> **Exercise objective**: Verbatim output required. Print the data in full.
————————
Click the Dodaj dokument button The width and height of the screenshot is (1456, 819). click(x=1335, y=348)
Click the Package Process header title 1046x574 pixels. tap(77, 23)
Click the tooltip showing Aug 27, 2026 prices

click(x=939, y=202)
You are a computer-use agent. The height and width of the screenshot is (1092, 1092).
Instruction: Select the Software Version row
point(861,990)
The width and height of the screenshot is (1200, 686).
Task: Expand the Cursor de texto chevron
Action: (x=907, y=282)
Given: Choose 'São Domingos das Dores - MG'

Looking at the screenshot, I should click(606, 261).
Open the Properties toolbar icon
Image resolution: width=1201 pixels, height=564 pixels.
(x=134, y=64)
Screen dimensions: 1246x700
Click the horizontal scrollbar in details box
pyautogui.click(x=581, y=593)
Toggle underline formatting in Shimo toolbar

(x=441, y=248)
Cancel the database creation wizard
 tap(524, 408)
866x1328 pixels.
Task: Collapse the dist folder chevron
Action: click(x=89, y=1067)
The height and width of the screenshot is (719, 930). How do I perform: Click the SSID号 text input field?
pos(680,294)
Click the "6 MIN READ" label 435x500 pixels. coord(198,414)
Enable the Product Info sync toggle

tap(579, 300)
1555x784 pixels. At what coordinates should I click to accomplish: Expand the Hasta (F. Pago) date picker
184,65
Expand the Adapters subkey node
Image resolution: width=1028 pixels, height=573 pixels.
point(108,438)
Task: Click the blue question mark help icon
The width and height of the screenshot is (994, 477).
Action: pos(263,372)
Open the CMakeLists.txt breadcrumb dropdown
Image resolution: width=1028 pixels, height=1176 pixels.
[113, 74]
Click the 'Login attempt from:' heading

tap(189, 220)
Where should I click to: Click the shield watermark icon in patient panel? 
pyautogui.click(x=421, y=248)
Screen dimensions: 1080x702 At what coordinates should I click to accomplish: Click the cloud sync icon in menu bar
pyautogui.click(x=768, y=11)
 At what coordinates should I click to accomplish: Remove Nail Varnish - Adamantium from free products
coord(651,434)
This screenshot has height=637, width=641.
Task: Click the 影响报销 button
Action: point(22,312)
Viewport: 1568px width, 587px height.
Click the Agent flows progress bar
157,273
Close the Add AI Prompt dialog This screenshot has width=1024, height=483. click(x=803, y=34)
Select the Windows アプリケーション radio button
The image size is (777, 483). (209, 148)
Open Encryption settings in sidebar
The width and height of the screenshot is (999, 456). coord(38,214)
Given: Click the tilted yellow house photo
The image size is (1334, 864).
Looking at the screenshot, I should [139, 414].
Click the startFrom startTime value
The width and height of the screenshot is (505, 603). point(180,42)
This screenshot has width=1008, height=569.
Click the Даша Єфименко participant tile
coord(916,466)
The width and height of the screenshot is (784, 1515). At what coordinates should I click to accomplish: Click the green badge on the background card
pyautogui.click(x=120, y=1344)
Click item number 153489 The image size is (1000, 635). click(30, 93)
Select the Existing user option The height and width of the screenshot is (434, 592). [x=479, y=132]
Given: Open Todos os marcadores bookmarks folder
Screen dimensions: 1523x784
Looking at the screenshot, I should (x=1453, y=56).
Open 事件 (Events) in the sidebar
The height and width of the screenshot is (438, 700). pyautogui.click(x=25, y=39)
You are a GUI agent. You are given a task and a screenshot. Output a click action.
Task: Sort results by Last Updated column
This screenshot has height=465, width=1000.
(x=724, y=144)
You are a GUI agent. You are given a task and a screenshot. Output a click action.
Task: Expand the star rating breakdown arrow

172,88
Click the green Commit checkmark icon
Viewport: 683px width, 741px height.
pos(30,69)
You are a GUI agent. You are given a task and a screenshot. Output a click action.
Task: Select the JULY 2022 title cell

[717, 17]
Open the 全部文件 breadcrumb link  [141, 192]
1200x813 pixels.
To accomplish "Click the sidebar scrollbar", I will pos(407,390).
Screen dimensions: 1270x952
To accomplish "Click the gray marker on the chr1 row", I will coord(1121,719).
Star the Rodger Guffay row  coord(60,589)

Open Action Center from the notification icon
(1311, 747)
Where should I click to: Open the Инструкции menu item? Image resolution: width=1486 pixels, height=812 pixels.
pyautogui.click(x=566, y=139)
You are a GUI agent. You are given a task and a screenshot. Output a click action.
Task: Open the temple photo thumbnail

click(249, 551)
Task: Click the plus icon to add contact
————————
> **Answer to this problem**:
Click the Dodaj dokument button The width and height of the screenshot is (1456, 819). click(x=1335, y=348)
Click the Package Process header title 1046x574 pixels. tap(77, 23)
Click the tooltip showing Aug 27, 2026 prices

click(x=939, y=202)
You are a computer-use agent. The height and width of the screenshot is (1092, 1092).
Instruction: Select the Software Version row
point(861,990)
The width and height of the screenshot is (1200, 686).
Task: Expand the Cursor de texto chevron
Action: (x=907, y=282)
Given: Choose 'São Domingos das Dores - MG'

Looking at the screenshot, I should click(606, 261).
Open the Properties toolbar icon
Image resolution: width=1201 pixels, height=564 pixels.
(x=134, y=64)
Screen dimensions: 1246x700
Click the horizontal scrollbar in details box
pyautogui.click(x=581, y=593)
Toggle underline formatting in Shimo toolbar

(x=441, y=248)
Cancel the database creation wizard
 tap(524, 408)
866x1328 pixels.
Task: Collapse the dist folder chevron
Action: click(x=89, y=1067)
The height and width of the screenshot is (719, 930). How do I perform: Click the SSID号 text input field?
pos(680,294)
Click the "6 MIN READ" label 435x500 pixels. coord(198,414)
Enable the Product Info sync toggle

tap(579, 300)
1555x784 pixels. At what coordinates should I click to accomplish: Expand the Hasta (F. Pago) date picker
184,65
Expand the Adapters subkey node
Image resolution: width=1028 pixels, height=573 pixels.
point(108,438)
Task: Click the blue question mark help icon
The width and height of the screenshot is (994, 477).
Action: pos(263,372)
Open the CMakeLists.txt breadcrumb dropdown
Image resolution: width=1028 pixels, height=1176 pixels.
[113, 74]
Click the 'Login attempt from:' heading

tap(189, 220)
Where should I click to: Click the shield watermark icon in patient panel? 
pyautogui.click(x=421, y=248)
Screen dimensions: 1080x702 At what coordinates should I click to accomplish: Click the cloud sync icon in menu bar
pyautogui.click(x=768, y=11)
 At what coordinates should I click to accomplish: Remove Nail Varnish - Adamantium from free products
coord(651,434)
This screenshot has height=637, width=641.
Task: Click the 影响报销 button
Action: point(22,312)
Viewport: 1568px width, 587px height.
Click the Agent flows progress bar
157,273
Close the Add AI Prompt dialog This screenshot has width=1024, height=483. click(x=803, y=34)
Select the Windows アプリケーション radio button
The image size is (777, 483). (209, 148)
Open Encryption settings in sidebar
The width and height of the screenshot is (999, 456). coord(38,214)
Given: Click the tilted yellow house photo
The image size is (1334, 864).
Looking at the screenshot, I should [139, 414].
Click the startFrom startTime value
The width and height of the screenshot is (505, 603). point(180,42)
This screenshot has width=1008, height=569.
Click the Даша Єфименко participant tile
coord(916,466)
The width and height of the screenshot is (784, 1515). At what coordinates should I click to accomplish: Click the green badge on the background card
pyautogui.click(x=120, y=1344)
Click item number 153489 The image size is (1000, 635). click(30, 93)
Select the Existing user option The height and width of the screenshot is (434, 592). [x=479, y=132]
Given: Open Todos os marcadores bookmarks folder
Screen dimensions: 1523x784
Looking at the screenshot, I should (x=1453, y=56).
Open 事件 (Events) in the sidebar
The height and width of the screenshot is (438, 700). pyautogui.click(x=25, y=39)
You are a GUI agent. You are given a task and a screenshot. Output a click action.
Task: Sort results by Last Updated column
This screenshot has height=465, width=1000.
(x=724, y=144)
You are a GUI agent. You are given a task and a screenshot. Output a click action.
Task: Expand the star rating breakdown arrow

172,88
Click the green Commit checkmark icon
Viewport: 683px width, 741px height.
pos(30,69)
You are a GUI agent. You are given a task and a screenshot. Output a click action.
Task: Select the JULY 2022 title cell

[717, 17]
Open the 全部文件 breadcrumb link  [141, 192]
1200x813 pixels.
To accomplish "Click the sidebar scrollbar", I will pos(407,390).
Screen dimensions: 1270x952
To accomplish "Click the gray marker on the chr1 row", I will coord(1121,719).
Star the Rodger Guffay row  coord(60,589)

Open Action Center from the notification icon
(1311, 747)
Where should I click to: Open the Инструкции menu item? Image resolution: width=1486 pixels, height=812 pixels.
pyautogui.click(x=566, y=139)
You are a GUI agent. You are given a task and a screenshot. Output a click action.
Task: Open the temple photo thumbnail

click(249, 551)
Task: Click the plus icon to add contact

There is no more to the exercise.